Fears concrete blocks levy of 10% ‘will hike house prices’
A 10% LEVY on concrete blocks and ready-mix concrete is to be introduced to help fund the cost of the mica redress scheme, it was revealed in the Budget.
The levy aims to raise €80million a year – but it will add significantly to builders’ and developers’ costs which could put the profitability of many housing schemes in doubt.
The concrete tax will add around €4,000 to the building cost of an average three-bed semi-detached house, according to Society of Chartered Surveyors Ireland (SCSI) estimates.
Homelessness charity Focus Ireland said the extra cost could hamper the delivery of new homes. Director Mike Allen said: ‘This is a concerning development at a time when inflation is already impacting the cost of construction, and ultimately will increase the cost of building new, much-needed homes.’
The levy is to be applied from next April at a rate of 10% on blocks and concrete after a Government decision last November to introduce the measure to fund a redress scheme.
The SCSI said the levy will ‘challenge the viability and affordability of new homes’, adding : ‘For many years we have been urging the Government to tackle the soft and hard costs of new home construction. In this Budget, no measures aimed at tackling soft costs were announced while the
‘Future viability of homes’
introduction of the levy will drive up hard costs.
‘The Minister said that planning permission has been granted for 44,000 new homes this year but the introduction of this levy in April next year has raised question marks over the future viability of those homes and their affordability for first-time buyers.’
Meanwhile, the tenants’ rent tax credit announced yesterday will not provoke landlords to increase rents, Finance Minister Paschal Donohoe insisted.
Renters are in line for a €500 tax credit before Christmas and a second one before the end of 2023.
The Minister also dismissed suggestions that rent freezes should have been introduced to curb rental inflation, which is running at almost 13% a year.
‘I believe that a rent cap will only lead to more landlords leaving the private rented sector. That means rents going up even higher,’ Mr Donohoe said. ‘The change that we’ve made in the rent credits has to be seen in the context of all of the changes that we have made in personal taxation.

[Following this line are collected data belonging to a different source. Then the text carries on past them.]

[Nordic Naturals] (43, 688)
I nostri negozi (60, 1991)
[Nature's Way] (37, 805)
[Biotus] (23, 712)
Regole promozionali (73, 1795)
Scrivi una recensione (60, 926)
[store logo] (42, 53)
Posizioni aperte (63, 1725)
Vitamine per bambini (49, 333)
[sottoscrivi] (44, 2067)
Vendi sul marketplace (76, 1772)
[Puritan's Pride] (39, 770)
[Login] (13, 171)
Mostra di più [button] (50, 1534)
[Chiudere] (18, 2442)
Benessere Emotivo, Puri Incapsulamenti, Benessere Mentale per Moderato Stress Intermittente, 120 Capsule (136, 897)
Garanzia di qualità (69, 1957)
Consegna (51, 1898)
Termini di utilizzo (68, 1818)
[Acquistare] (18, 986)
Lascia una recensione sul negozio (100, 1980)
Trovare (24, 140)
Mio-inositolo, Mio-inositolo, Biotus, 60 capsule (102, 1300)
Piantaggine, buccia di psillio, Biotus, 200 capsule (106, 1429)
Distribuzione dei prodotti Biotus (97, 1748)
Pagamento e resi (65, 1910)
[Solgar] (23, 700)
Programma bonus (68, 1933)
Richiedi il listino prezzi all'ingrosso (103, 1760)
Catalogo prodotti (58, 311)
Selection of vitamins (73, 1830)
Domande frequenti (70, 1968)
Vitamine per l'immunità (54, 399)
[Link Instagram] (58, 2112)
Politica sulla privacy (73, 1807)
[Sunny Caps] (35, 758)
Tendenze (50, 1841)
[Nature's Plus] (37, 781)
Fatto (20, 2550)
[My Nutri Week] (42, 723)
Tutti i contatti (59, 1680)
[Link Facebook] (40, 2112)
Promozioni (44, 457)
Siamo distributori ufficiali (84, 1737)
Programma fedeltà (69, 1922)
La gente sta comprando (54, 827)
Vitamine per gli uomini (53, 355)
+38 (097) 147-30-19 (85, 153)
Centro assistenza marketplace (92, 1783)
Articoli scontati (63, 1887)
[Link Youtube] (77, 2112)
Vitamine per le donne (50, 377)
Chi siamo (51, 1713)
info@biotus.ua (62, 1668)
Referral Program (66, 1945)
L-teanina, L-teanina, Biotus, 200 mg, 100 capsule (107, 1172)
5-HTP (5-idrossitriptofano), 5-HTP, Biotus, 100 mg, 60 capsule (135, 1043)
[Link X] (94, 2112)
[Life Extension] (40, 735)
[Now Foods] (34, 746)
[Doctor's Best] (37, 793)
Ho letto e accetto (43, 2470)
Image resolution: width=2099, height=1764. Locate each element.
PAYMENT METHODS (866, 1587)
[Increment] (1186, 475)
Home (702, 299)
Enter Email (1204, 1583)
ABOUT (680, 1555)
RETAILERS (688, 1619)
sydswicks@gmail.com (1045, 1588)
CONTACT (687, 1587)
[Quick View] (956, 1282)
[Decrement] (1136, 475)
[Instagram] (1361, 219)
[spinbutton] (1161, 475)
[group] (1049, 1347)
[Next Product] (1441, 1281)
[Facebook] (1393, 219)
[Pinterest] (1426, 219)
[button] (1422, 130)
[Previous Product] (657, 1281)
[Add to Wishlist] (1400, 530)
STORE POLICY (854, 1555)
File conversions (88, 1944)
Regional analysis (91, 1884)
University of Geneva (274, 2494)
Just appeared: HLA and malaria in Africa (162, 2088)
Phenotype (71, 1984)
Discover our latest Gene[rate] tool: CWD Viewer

‘[Landlords] have to adhere to the regulations that form a key part of the rent pressure zones.
‘If I hadn’t made any change in relation to the rent credits, no doubt I would face criticism for not recognising these tenants. If we were to bring in a post rent freeze in relation to private landlords, I believe this will lead to even more landlords looking to sell their properties and even higher rent.’
Elsewhere, Public Expenditure Minister Michael McGrath said the decision to double the pre-letting expenses scheme was a ‘signal to landlords that the Government wants them to stay’. The scheme has doubled in value to €10,000 and there is also a reduction in the period for which a premises must be vacant, from 12 to six months.
The SCSI said the move would not halt the exodus of landlords, but Mr McGrath said it will help.
‘We’re not suggesting that the measure alone will change the dial in relation to the exits we have seen. But I do hope that we’ll see that this is a Government that wants to support the continued provision of rental accommodation. I think it’s a step in the right direction,’ he said.
The Government will consider additional measures to encourage landlords to stay in the rental market, according to Housing Minister Darragh O’Brien.
He said last night: ‘It’s a start in the right direction. I’m acutely aware of the number of small landlords that have exited the market since 2016. This isn’t just a recent phenomenon. We will look at measures.’
However, Social Democrats TD Cian O’Callaghan warned that the proposed tax credit for renters to held them afford spiralling rents will simply ‘be gobbled up’ by landlords through rent increases.
The party’s housing spokesman said: ‘Without properly enforced nationwide rent controls, the tax credit for renters will simply be eroded by landlords through rent increases. This will further fuel spiralling rent inflation.
‘For this tax credit to really benefit renters, it must go hand in hand with properly enforced nationwide rent controls. It beggars belief that the Minister for Housing doesn’t understand this.
‘New rents have increased by about 9% in the past year – well beyond the rent caps allowed under current legislation. The Rent Pressure Zone (RPZ) legislation is not working and is not being enforced properly.’
Cabinet heard yesterday that remediating apartments and duplexes with defects could cost the State up to €2.5billion. In plans set out in a memo brought to Cabinet by Mr O’Brien, his department will set up an interdepartmental and agency group to bring proposals to Government by the end of the year.